Decoherence Dynamics of Complex Photon States in a Superconducting Circuit
H. Wang, M. Hofheinz, M. Ansmann, R. C. Bialczak, Erik Lucero, M., Neeley, A. D. O'Connell, D. Sank, M. Weides, J. Wenner, A. N. Cleland, and, John M. Martinis

TL;DR
This paper reports the first detailed measurement of how complex photon states decohere in a superconducting circuit, revealing that decay is primarily driven by energy relaxation and dephasing, and matching theoretical predictions.
Contribution
It introduces a method to prepare and measure specific quantum photon states in a superconducting resonator, enabling detailed analysis of decoherence dynamics.
Findings
Decoherence dynamics are dominated by energy relaxation and dephasing.
Quantum states decay in a manner consistent with theoretical models.

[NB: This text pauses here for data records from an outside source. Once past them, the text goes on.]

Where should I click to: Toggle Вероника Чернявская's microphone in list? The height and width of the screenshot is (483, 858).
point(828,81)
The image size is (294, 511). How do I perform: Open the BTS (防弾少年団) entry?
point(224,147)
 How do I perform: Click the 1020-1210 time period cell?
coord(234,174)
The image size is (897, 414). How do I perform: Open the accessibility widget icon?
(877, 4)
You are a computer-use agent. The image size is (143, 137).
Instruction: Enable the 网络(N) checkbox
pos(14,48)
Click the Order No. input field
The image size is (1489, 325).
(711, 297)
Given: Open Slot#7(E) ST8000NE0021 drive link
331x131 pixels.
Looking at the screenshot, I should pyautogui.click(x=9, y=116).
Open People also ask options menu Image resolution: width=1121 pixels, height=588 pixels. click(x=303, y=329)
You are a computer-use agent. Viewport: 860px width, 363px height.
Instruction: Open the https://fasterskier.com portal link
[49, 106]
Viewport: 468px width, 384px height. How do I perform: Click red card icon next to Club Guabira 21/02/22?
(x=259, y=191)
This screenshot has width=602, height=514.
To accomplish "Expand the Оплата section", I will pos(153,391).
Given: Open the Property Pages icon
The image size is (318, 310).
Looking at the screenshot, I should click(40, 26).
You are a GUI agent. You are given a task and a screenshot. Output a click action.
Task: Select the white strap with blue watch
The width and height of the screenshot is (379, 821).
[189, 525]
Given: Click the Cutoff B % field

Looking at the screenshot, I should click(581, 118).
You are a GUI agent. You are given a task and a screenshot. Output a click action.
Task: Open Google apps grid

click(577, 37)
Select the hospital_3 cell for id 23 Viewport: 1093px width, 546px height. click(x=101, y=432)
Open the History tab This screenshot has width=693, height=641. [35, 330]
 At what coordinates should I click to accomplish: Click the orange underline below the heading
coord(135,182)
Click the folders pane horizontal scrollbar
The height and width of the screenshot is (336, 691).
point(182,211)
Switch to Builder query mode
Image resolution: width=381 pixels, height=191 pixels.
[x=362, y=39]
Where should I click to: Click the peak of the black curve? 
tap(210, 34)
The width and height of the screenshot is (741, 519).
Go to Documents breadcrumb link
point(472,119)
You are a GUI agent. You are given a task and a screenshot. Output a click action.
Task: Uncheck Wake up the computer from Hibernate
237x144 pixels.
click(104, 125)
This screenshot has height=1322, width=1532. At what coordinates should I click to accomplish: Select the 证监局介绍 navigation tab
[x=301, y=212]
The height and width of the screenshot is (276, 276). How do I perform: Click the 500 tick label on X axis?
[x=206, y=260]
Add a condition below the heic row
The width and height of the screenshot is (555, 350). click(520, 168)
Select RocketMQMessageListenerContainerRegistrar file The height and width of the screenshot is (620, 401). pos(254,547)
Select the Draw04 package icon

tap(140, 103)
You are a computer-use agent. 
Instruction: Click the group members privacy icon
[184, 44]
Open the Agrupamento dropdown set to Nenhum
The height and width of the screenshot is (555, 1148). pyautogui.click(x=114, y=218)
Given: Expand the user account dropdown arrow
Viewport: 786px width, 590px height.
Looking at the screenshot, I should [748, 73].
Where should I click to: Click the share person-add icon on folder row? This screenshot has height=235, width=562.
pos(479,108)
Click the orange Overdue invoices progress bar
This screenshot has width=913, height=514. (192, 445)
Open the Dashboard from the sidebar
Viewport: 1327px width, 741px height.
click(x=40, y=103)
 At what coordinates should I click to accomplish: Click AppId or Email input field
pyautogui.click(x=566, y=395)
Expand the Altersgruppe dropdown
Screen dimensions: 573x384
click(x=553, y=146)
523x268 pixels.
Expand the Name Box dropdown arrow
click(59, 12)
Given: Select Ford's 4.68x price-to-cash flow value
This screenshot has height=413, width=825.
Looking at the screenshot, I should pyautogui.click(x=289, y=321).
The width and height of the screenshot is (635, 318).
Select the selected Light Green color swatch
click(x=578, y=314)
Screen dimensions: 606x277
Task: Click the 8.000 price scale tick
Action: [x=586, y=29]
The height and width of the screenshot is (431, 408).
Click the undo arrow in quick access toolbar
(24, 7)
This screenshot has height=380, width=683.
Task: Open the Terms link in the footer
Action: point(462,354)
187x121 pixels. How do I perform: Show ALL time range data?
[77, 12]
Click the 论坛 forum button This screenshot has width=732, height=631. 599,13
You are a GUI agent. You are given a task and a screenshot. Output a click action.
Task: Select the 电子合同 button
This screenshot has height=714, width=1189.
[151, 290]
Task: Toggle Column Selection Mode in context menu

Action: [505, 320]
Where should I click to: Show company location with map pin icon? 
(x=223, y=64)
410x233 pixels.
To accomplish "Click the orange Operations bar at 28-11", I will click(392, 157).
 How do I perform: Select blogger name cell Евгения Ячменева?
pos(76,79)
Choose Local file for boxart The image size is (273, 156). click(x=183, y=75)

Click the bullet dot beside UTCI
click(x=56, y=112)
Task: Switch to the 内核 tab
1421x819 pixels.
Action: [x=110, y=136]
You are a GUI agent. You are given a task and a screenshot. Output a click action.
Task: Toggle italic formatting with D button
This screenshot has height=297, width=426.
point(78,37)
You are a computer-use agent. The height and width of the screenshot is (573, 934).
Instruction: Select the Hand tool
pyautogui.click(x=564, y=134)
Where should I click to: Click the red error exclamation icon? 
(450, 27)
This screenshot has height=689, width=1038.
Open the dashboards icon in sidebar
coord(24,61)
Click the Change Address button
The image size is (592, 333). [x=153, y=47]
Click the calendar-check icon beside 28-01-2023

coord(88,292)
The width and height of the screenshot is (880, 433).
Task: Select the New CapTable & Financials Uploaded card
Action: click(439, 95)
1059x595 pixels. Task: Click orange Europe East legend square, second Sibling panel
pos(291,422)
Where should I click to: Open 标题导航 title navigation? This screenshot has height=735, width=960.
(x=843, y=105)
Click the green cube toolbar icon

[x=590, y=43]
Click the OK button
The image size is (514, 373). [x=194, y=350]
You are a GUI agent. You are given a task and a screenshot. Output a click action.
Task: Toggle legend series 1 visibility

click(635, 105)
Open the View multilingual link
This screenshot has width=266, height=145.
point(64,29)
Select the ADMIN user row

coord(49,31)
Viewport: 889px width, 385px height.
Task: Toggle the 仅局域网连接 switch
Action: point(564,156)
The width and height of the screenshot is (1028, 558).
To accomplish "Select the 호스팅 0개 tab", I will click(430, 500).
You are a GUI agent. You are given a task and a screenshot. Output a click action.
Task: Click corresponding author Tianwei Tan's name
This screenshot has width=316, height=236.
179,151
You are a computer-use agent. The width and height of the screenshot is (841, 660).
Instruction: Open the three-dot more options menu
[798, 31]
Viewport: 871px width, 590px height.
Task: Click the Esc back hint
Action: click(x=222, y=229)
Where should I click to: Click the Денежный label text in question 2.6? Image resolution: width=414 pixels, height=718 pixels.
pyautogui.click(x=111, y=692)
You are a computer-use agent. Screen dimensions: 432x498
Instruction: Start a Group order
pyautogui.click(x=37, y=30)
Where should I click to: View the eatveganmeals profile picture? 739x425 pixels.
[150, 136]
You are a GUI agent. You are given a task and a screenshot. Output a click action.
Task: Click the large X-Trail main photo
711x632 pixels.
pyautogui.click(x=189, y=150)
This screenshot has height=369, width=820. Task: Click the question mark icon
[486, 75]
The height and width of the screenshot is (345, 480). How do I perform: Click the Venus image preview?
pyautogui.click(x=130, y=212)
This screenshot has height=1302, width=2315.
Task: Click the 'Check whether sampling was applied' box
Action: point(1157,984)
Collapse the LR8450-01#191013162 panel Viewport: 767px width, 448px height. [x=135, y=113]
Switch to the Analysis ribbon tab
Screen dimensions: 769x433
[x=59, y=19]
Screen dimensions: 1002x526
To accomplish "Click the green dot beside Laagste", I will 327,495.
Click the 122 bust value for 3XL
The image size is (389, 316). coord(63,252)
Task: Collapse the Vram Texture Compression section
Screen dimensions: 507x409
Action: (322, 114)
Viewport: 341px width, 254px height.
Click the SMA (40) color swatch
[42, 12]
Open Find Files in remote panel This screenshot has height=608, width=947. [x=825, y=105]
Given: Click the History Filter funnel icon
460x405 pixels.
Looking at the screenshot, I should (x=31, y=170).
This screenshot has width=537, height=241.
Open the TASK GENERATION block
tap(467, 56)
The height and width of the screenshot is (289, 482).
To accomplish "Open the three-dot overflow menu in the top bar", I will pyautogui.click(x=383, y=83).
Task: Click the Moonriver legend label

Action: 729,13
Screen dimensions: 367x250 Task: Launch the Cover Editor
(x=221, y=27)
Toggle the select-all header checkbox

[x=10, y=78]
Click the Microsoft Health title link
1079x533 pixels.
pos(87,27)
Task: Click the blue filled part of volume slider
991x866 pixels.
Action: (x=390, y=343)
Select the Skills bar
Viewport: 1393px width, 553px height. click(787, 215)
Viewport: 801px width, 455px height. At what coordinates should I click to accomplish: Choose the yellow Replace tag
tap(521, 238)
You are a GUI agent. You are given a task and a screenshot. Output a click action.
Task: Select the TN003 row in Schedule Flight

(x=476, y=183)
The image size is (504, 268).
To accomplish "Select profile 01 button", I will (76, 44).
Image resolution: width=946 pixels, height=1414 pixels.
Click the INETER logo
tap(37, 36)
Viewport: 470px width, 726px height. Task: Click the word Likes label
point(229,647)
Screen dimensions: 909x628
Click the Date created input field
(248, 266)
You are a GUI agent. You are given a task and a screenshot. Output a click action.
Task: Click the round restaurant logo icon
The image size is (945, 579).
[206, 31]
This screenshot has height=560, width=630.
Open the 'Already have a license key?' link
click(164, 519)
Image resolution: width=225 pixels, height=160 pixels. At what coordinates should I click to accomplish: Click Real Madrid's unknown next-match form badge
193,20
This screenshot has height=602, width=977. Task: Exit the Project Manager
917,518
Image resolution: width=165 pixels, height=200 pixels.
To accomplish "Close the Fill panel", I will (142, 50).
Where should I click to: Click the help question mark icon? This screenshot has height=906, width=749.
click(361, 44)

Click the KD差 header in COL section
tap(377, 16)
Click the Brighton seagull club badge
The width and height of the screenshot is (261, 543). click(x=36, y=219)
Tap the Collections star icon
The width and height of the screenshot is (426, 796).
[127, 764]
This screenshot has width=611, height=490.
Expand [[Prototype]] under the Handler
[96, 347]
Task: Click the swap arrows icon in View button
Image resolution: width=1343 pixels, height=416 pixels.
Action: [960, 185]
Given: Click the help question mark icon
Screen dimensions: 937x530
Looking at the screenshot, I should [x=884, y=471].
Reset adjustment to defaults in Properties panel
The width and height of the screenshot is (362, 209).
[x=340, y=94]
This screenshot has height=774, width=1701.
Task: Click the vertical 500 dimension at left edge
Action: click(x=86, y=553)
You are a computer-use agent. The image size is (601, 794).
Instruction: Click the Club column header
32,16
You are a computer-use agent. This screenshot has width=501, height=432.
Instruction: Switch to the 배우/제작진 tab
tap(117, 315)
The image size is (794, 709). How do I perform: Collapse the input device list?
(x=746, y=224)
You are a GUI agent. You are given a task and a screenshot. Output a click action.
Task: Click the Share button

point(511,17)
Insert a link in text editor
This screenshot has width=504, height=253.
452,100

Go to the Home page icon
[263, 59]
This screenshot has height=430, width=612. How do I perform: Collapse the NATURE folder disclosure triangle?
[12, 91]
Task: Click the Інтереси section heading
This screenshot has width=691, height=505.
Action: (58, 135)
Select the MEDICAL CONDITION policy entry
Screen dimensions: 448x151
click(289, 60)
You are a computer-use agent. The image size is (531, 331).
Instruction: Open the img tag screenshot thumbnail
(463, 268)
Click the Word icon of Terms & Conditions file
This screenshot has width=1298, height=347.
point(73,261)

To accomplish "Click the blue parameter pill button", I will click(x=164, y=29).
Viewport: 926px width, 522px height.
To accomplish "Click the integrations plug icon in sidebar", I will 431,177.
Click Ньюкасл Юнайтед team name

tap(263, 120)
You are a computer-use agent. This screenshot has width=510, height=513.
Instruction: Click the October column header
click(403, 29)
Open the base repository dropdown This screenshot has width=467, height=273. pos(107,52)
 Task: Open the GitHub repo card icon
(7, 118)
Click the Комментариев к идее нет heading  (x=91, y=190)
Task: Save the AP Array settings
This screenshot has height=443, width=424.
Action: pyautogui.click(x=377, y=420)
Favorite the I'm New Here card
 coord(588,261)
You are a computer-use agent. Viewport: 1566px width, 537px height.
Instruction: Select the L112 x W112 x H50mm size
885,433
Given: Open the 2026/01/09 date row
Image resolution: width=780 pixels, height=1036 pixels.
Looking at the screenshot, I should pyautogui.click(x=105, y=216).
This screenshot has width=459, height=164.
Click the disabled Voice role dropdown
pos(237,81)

The approach allows precise tracking of density matrix elements over time.
Abstract
Quantum states inevitably decay with time into a probabilistic mixture of classical states, due to their interaction with the environment and measurement instrumentation. We present the first measurement of the decoherence dynamics of complex photon states in a condensed-matter system. By controllably preparing a number of distinct, quantum-superposed photon states in a superconducting microwave resonator, we show that the subsequent decay dynamics can be quantitatively described by taking into account only two distinct decay channels, energy relaxation and dephasing. Our ability to prepare specific initial quantum states allows us to measure the evolution of specific elements in the quantum density matrix, in a very detailed manner that can be compared with theory.